Erstaunlicher Aufschwung

Der Nachwuchs nimmt im Verein seit über 20 Jahren einen hohen Stellenwert ein. 1991 übernahm Dieter Davidsen beim TCP die Verantwortung für das Training. „Als ich damals anfing, nahmen 21 Mannschaften am Spielbetrieb teil.“ Innerhalb von zehn Jahren kamen weitere zehn Mannschaften dazu. Ähnlich wie andere Vereine profitierte der TCP hierbei in erster Linie vom anhaltenden Boom in Deutschland um Boris Becker und Steffi Graf. Danach begann der Tennissport allerdings bundesweit an Attraktivität zu verlieren. Nicht jedoch beim TC Parkhaus Wanne-Eickel. Davidsen setzte voll und ganz auf Kinder, Jugendliche und deren Familien. Das Ergebnis: im Jahre 2007 nahmen schon 39 Mannschaften am Spielbetrieb teil.

Feste Spielfeldbegrenzung, Dieter Davidsen Feste Spielfeldbegrenzung, Dieter Davidsen, Foto: ©Thomas Schmidt, Stadt Herne

Einstieg ins Leistungstennis

Doch damit nicht genug. Im Jahre 2008 holte Davidsen die Studentin der Sportwissenschaft Saskia Menzel und den polnischen Daviscup-Spieler Mariusz Zielinski ins Trainerteam, um beim TCP den Leistungsbereich einzuführen. Gleichzeitig fasste Davidsen den Entschluss, in den nächsten Jahren den TCP im Herren 30 Bereich in der Bundesliga zu etablieren, um den Bekanntheitsgrad weit über die Grenzen der Stadt hinaus zu fördern. Das ist gelungen. Das Herren-30-Team ist zum festen Bestandteil der 1. Bundesliga geformt (3. Platz 2013), zahlreiche Akteure sind in der westfälischen bzw. deutschen Rangliste vertreten. Und: Der 350 mitgliederstarke TCP meldete in der letzten Saison 45 Mannschaften, die am Spielbetrieb teilnahmen. Damit erreicht der kleine Eickeler Tennisclub bundesweit einen Spitzenwert.

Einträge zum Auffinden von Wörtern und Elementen

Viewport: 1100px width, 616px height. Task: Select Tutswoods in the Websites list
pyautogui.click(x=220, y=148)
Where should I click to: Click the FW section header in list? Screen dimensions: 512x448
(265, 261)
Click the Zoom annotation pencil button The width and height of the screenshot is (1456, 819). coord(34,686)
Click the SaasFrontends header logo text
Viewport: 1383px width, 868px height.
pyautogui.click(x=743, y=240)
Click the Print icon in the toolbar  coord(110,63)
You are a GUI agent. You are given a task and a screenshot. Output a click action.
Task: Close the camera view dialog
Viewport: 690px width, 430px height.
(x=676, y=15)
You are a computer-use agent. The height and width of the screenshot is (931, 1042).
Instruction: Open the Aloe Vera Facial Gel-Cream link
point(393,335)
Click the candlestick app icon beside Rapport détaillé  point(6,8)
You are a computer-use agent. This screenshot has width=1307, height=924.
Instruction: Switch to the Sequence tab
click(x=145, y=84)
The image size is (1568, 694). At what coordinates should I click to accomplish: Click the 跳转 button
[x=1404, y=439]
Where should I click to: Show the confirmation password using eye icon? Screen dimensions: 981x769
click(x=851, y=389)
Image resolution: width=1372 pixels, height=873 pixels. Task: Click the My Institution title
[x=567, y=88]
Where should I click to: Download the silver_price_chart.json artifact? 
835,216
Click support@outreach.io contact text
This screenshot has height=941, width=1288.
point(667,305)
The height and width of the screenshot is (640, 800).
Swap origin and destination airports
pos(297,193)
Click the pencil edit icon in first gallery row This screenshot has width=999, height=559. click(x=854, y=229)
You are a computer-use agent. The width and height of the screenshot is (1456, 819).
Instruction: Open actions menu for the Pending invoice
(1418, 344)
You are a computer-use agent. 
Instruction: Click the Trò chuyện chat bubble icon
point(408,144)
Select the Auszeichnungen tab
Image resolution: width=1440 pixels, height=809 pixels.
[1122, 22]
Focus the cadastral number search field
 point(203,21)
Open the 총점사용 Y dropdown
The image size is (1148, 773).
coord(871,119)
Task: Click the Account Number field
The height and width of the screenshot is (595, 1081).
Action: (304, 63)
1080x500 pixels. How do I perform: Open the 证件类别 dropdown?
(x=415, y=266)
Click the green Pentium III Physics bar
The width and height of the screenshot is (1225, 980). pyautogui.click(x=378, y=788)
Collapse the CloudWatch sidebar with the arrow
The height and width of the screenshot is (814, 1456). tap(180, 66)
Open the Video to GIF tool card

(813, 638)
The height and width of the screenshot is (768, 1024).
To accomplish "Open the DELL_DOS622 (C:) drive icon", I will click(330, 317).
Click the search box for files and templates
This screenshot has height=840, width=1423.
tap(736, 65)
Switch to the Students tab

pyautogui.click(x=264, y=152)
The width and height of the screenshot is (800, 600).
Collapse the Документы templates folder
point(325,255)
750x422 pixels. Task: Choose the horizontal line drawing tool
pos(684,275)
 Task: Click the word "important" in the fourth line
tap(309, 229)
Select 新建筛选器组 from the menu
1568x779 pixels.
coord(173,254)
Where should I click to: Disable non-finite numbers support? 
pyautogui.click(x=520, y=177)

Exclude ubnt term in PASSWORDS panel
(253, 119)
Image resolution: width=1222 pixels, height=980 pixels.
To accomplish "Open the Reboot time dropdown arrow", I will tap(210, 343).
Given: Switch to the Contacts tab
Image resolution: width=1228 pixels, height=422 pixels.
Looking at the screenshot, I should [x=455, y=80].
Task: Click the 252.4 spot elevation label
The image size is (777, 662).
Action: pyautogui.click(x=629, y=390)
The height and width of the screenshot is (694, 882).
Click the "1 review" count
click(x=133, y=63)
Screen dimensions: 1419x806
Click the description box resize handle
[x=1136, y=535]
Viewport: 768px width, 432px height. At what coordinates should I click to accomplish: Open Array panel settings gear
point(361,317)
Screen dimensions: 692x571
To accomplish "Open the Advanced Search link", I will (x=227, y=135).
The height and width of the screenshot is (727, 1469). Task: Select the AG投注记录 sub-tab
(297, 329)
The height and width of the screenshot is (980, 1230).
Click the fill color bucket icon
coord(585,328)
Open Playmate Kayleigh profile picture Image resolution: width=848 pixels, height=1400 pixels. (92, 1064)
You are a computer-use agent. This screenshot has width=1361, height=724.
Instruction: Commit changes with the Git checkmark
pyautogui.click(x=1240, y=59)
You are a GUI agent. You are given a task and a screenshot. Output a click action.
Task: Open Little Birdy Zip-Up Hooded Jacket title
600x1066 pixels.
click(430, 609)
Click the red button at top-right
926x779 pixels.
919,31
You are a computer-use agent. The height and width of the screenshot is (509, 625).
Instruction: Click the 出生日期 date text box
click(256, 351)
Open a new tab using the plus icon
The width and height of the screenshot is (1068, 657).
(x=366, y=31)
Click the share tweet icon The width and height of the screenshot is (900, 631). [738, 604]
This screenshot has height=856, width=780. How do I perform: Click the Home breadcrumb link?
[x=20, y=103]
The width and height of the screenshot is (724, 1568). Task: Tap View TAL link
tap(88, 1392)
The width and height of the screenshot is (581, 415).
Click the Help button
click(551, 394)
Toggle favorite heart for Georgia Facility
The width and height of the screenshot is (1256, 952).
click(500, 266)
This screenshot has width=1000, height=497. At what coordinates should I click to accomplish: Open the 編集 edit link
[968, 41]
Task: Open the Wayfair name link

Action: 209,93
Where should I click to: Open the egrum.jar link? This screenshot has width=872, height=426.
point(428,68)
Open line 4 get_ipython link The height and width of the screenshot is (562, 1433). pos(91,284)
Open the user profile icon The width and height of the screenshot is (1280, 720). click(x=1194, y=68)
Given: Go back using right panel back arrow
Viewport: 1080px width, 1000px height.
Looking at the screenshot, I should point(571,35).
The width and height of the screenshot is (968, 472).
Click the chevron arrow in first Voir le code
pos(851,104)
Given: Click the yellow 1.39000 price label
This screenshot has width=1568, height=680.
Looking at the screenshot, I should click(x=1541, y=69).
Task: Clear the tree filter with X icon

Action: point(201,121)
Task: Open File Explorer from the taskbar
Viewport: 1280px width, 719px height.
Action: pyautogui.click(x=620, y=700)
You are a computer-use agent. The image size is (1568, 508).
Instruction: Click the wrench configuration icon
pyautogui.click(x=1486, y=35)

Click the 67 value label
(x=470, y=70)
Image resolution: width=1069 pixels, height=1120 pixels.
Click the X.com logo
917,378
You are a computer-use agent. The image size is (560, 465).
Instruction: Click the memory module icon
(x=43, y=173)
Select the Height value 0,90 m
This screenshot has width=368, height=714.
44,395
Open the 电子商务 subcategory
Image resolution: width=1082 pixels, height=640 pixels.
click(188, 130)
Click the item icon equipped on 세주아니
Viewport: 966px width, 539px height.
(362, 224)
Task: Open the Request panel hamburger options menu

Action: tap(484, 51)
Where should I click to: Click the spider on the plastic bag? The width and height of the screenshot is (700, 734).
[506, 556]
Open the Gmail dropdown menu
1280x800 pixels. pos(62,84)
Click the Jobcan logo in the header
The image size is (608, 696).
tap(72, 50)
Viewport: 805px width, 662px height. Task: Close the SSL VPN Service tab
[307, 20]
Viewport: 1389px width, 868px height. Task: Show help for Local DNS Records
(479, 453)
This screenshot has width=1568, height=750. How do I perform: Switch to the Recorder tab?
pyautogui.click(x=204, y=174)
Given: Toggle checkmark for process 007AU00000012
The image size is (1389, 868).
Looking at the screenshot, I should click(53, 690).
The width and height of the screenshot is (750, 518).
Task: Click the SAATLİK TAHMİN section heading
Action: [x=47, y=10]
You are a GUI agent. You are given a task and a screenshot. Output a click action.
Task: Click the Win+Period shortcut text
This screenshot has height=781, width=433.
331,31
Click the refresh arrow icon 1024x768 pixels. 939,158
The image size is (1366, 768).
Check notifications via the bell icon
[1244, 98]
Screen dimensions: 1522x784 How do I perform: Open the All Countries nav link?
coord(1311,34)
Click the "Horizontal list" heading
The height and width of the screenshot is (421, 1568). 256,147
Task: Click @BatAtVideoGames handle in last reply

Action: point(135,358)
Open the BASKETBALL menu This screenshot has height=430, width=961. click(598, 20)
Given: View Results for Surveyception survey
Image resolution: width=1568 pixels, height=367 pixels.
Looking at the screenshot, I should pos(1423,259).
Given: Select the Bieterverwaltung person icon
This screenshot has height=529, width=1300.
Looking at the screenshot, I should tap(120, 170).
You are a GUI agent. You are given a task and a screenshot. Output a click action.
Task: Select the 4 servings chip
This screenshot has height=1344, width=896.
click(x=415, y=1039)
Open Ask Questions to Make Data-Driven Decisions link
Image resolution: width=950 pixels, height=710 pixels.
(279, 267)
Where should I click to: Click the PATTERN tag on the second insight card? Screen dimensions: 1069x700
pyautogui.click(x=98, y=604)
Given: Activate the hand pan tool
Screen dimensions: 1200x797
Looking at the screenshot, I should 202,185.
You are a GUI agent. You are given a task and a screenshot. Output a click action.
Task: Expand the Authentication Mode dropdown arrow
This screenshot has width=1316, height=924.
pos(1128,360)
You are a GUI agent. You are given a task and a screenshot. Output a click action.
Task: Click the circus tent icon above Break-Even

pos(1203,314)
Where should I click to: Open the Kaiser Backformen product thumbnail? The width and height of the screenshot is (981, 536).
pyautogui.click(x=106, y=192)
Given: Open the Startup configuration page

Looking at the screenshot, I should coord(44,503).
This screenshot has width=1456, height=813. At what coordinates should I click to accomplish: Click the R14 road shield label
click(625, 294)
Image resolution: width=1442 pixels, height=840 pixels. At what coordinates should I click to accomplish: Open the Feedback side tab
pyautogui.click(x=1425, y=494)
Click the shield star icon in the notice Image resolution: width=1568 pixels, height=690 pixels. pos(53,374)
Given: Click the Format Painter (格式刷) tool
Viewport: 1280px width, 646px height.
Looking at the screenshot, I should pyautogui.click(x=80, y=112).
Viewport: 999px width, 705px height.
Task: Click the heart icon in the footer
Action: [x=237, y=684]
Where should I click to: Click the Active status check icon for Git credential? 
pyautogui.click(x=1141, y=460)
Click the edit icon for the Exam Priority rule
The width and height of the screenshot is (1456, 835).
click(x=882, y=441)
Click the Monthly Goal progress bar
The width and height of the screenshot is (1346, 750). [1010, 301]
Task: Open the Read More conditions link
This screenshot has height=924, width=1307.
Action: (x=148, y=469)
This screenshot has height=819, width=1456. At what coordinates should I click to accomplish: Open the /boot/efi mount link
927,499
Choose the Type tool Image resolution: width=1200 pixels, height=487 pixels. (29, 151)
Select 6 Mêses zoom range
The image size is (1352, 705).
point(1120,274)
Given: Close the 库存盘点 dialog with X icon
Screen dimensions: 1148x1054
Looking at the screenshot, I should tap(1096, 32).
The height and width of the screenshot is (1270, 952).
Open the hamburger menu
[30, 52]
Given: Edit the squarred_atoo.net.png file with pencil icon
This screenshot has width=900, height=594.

__AUFGABE A__. Geben Sie die Zeilen der Einträge als nummerierte Liste ohne Leerzeilen wieder, beginnend mit der Zeile, die „Given: Go back using right panel back arrow“ enthält, und endend mit der Zeile, die „pos(851,104)“ enthält.
__AUFGABE B__. Führen Sie den Text über den TC Parkhaus Wanne-Eickel im Anschluss an seinen letzten Satz weiter.
Der Text über den TC Parkhaus Wanne-Eickel und die Einträge hängen inhaltlich nicht zusammen.

__LÖSUNG A__.
1. Given: Go back using right panel back arrow
2. Viewport: 1080px width, 1000px height.
3. Looking at the screenshot, I should point(571,35).
4. The width and height of the screenshot is (968, 472).
5. Click the chevron arrow in first Voir le code
6. pos(851,104)

__LÖSUNG B__.
 Verein expandiert weiter

Im März 2014 wird die bestehende Sechs-Feld-Anlage an der Reichsstraße um zwei Außenplätze erweitert. Im Winter werden diese beiden neuen Plätze dann mit einer sogenannten Traglufthalle versehen, sodass der TCP in der kalten Jahreszeit dann zusammen mit der schon existierenden, festen Halle über insgesamt vier Spielfelder verfügen kann.

Guter Ruf über Wanne-Eickel hinaus

Am Spielfeldrand warten die Eltern, Thomas Haus wohnt in Recklinghausen. Er spielt seit 40 Jahren Tennis, die Faszination für den Sport hat er auf seinen Sohn Julius übertragen. Martina Seitz kommt mit ihrem Sohn Julius aus Gelsenkirchen angereist. Beide Eltern haben sich bewusst für den TC Parkhaus entschieden. „Dieser Verein hat überregional einen guten Ruf“, sagt Martina Seitz.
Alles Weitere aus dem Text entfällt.